## PROBLEM
Each line from the one containing "Screen dimensions: 462x217" through the last line of the records is to be repeated exactly, with all pictures left out.

## Collected data entries
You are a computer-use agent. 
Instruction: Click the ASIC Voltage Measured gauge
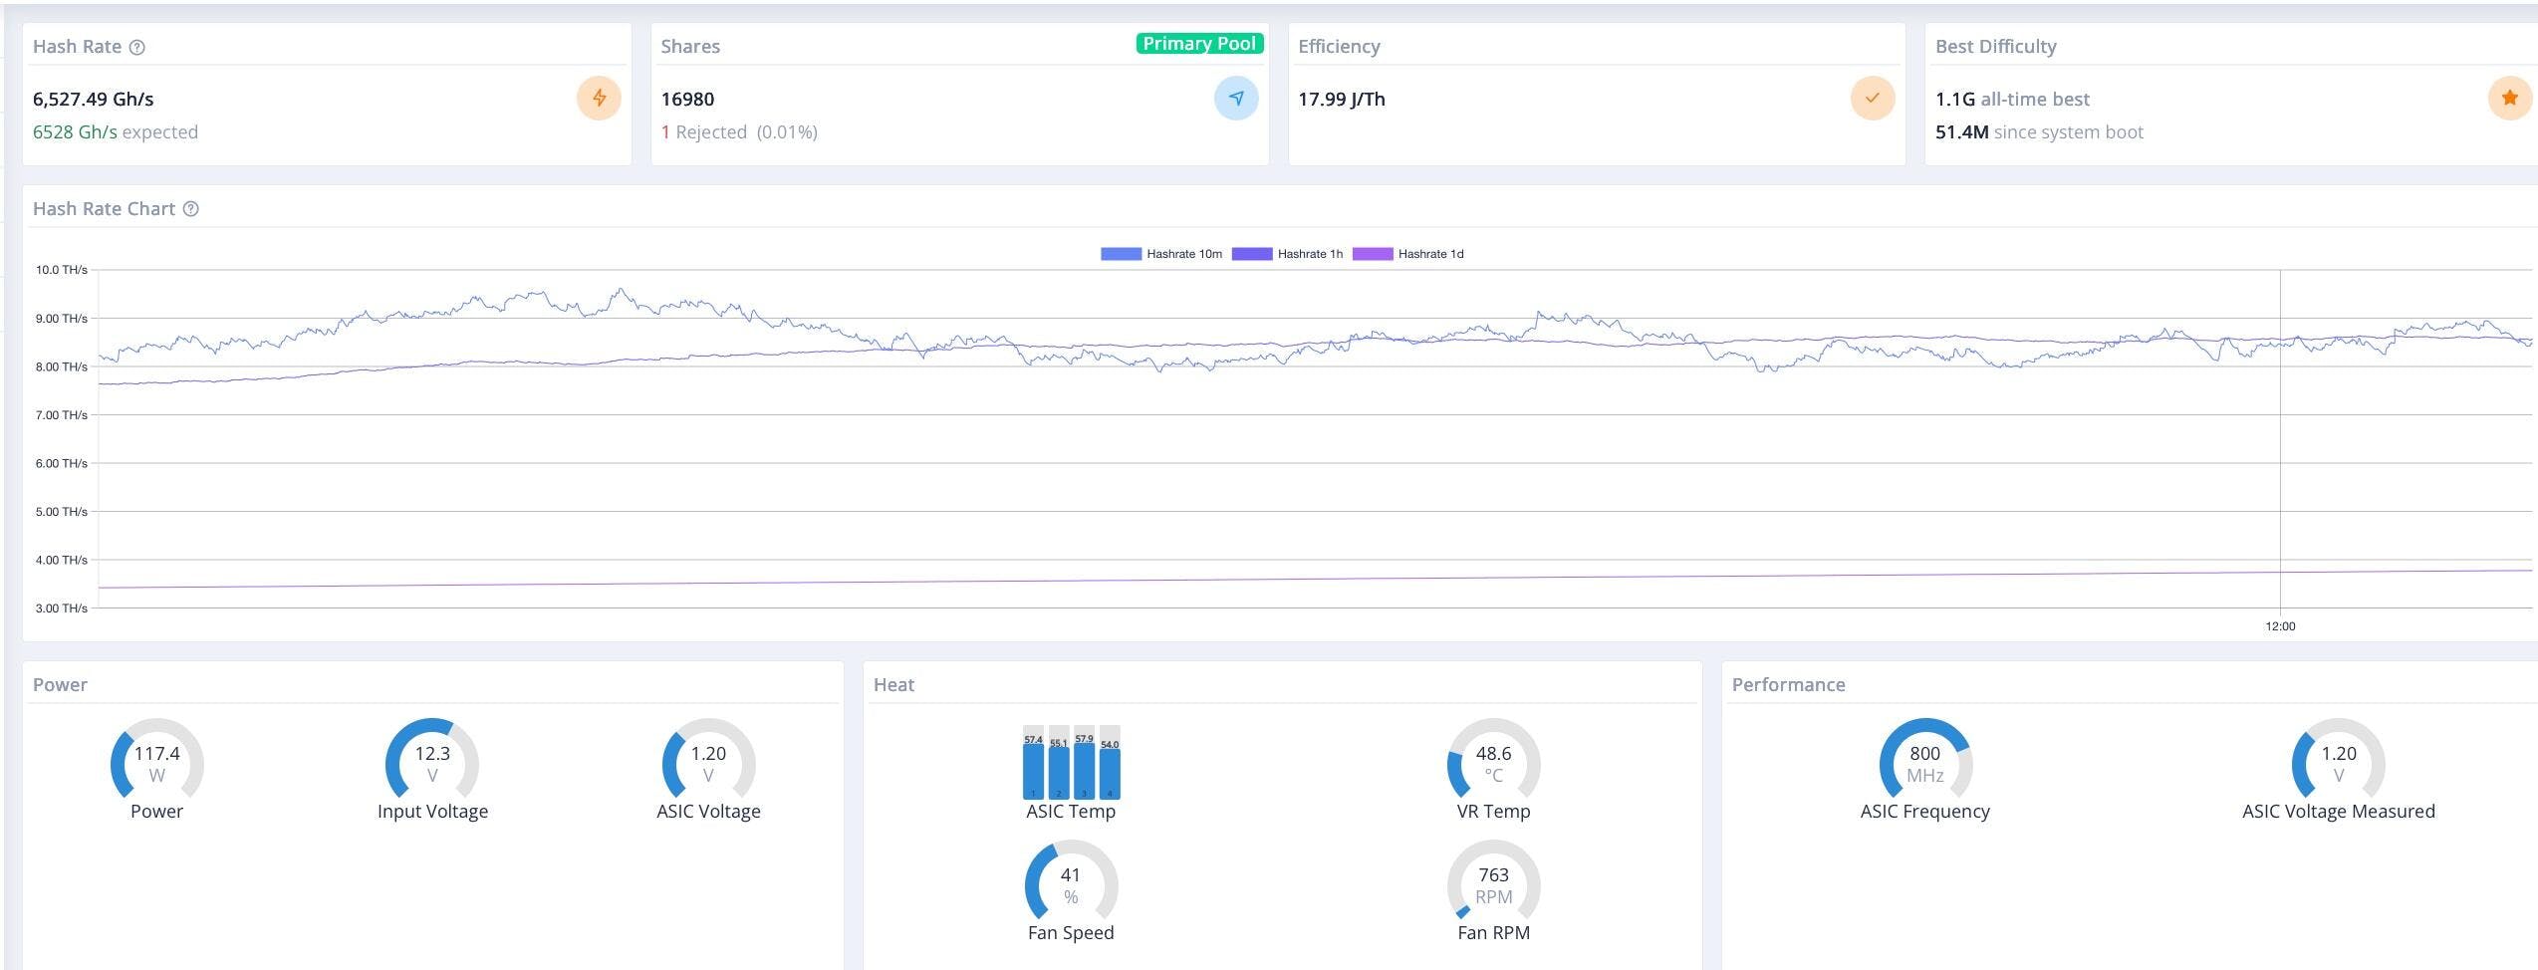pyautogui.click(x=2338, y=763)
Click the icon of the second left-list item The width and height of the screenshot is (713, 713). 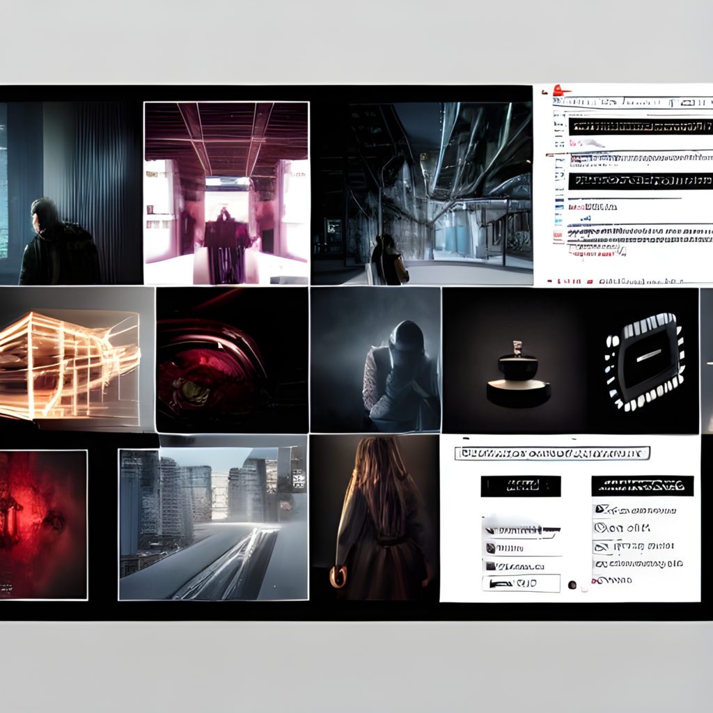[x=491, y=549]
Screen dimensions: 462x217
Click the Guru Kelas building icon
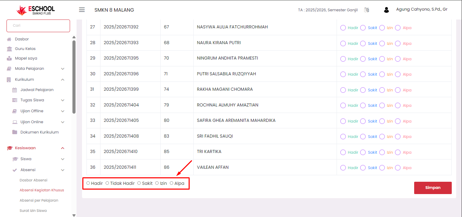[9, 49]
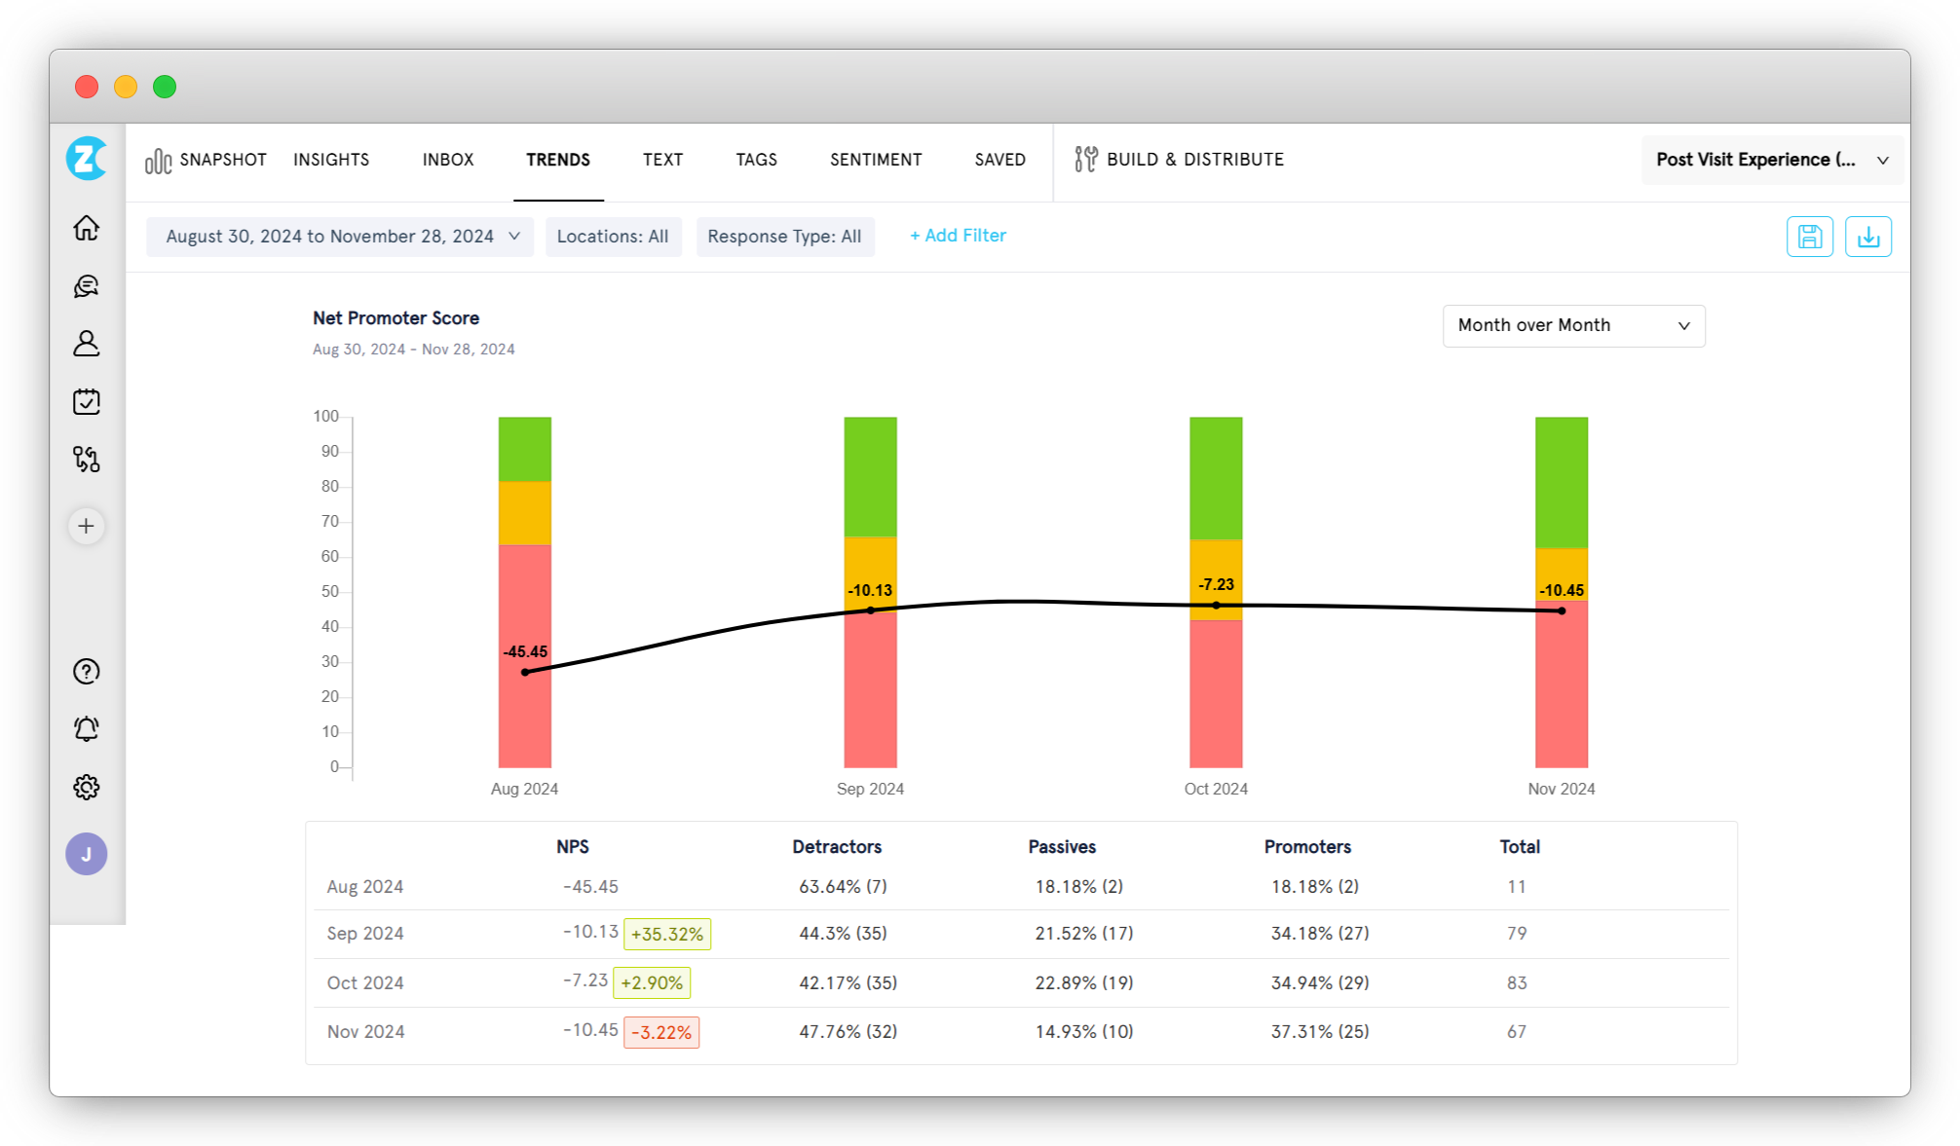This screenshot has width=1960, height=1146.
Task: Toggle Response Type All filter
Action: click(785, 235)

## RESULT OF THIS TASK
Screen dimensions: 462x217
Click the Guru Kelas building icon
[9, 49]
This screenshot has width=1960, height=1146.
Task: Toggle Response Type All filter
Action: click(785, 235)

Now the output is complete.